4

400 40 12
                                    

Kuroo'yla sevgili olmamızın üzerinden birkaç ay geçmişti, artık daha yakındık. Şu anda da beraber dışarıda pamuk şeker yiyorduk.

"Çok tatlı görünüyorsun, sevgilim."

Teşekkür edip pamuk şekerimi yemeye devam ederken o ise bana bir şeyler anlatıyordu, benim de anlatmamı istiyordu ama ben kendimi anlatmazdım pek.

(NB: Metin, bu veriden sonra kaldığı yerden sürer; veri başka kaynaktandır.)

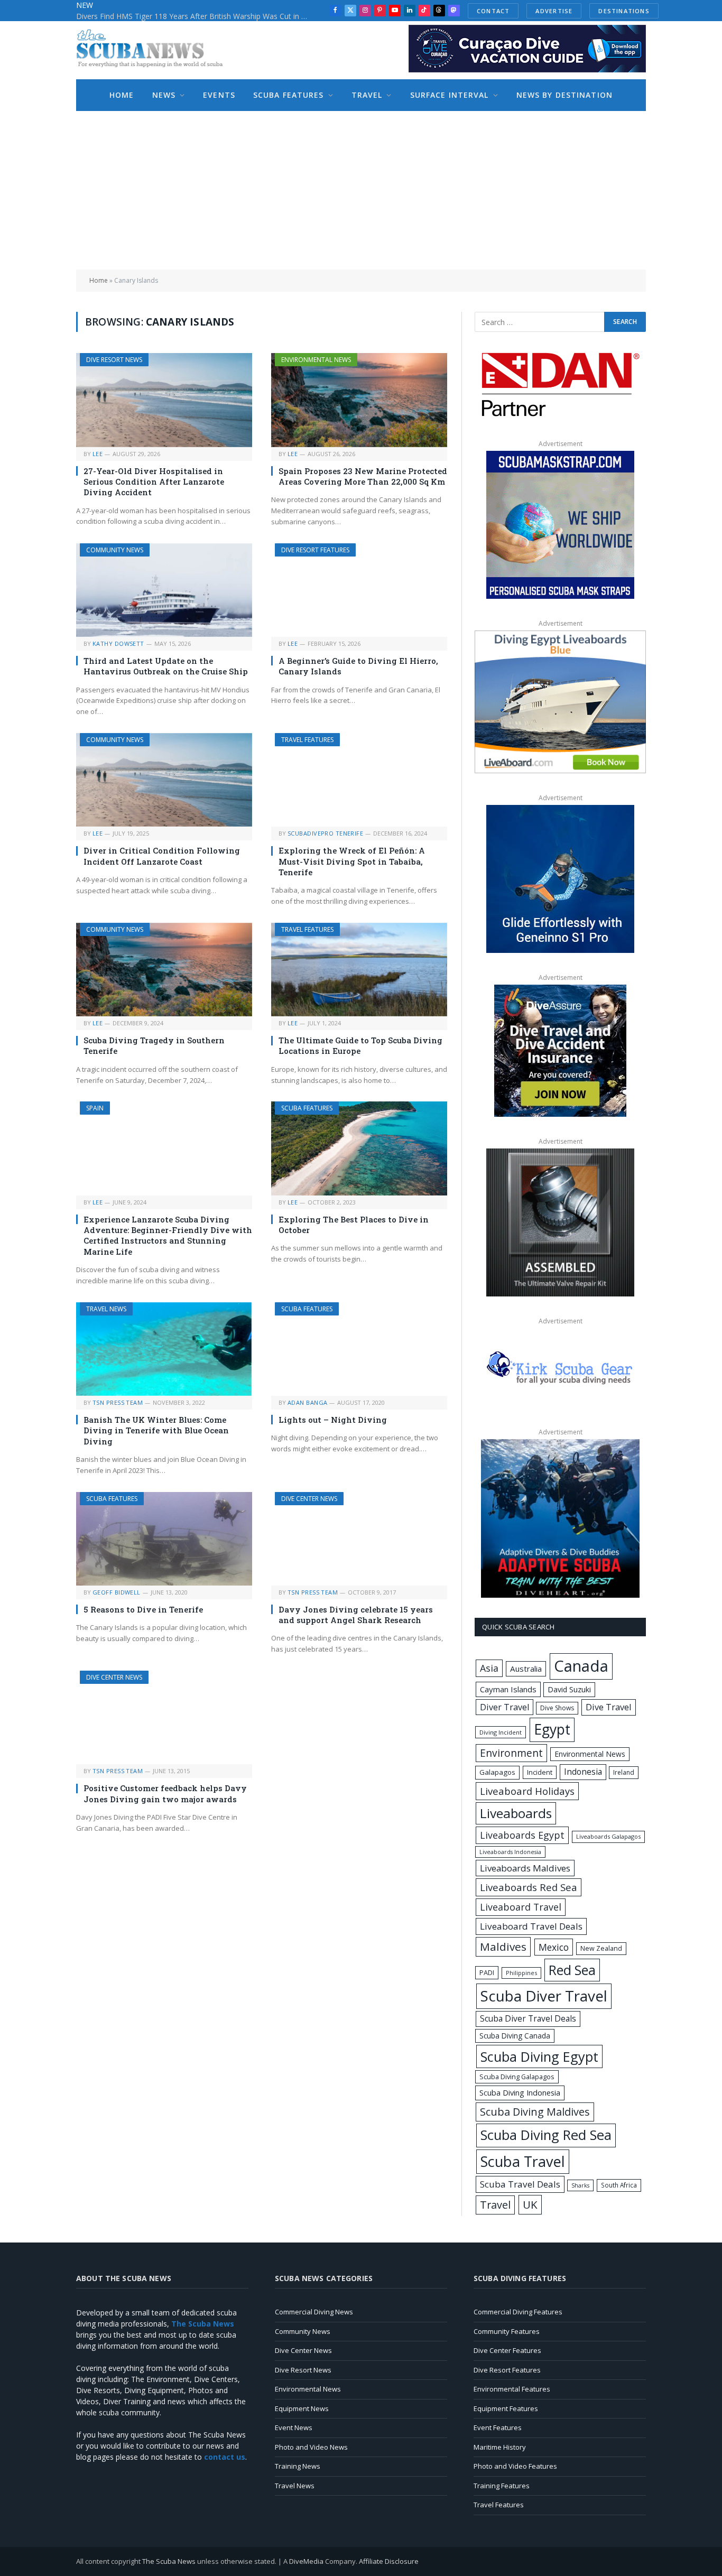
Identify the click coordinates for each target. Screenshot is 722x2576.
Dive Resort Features (315, 549)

"Sen de kendin hakkında konuşsana biraz."

"Ne anlatacağımı bilmiyorum."

"Seni üzen veya mutlu eden şeyler? Bilmiyorum. Senin hakkında kimsenin bilmediği şeyler söyle bana."

"Uh, çok umursamaz görünsem bile her şeyi kafama takarım aslında... Kafamı dağıtmak için de video oyunları oynuyorum, işe de yarıyorlar genelde."

"Artık kafanı dağıtman gerektiğinde beni arayabilirsin."

"Teşekkür ederim..."

"Teşekkür etmene gerek yok."

İçten gülümsemesini bana sundu, demek isterdim ama hayır, sahte olduğunu biliyordum.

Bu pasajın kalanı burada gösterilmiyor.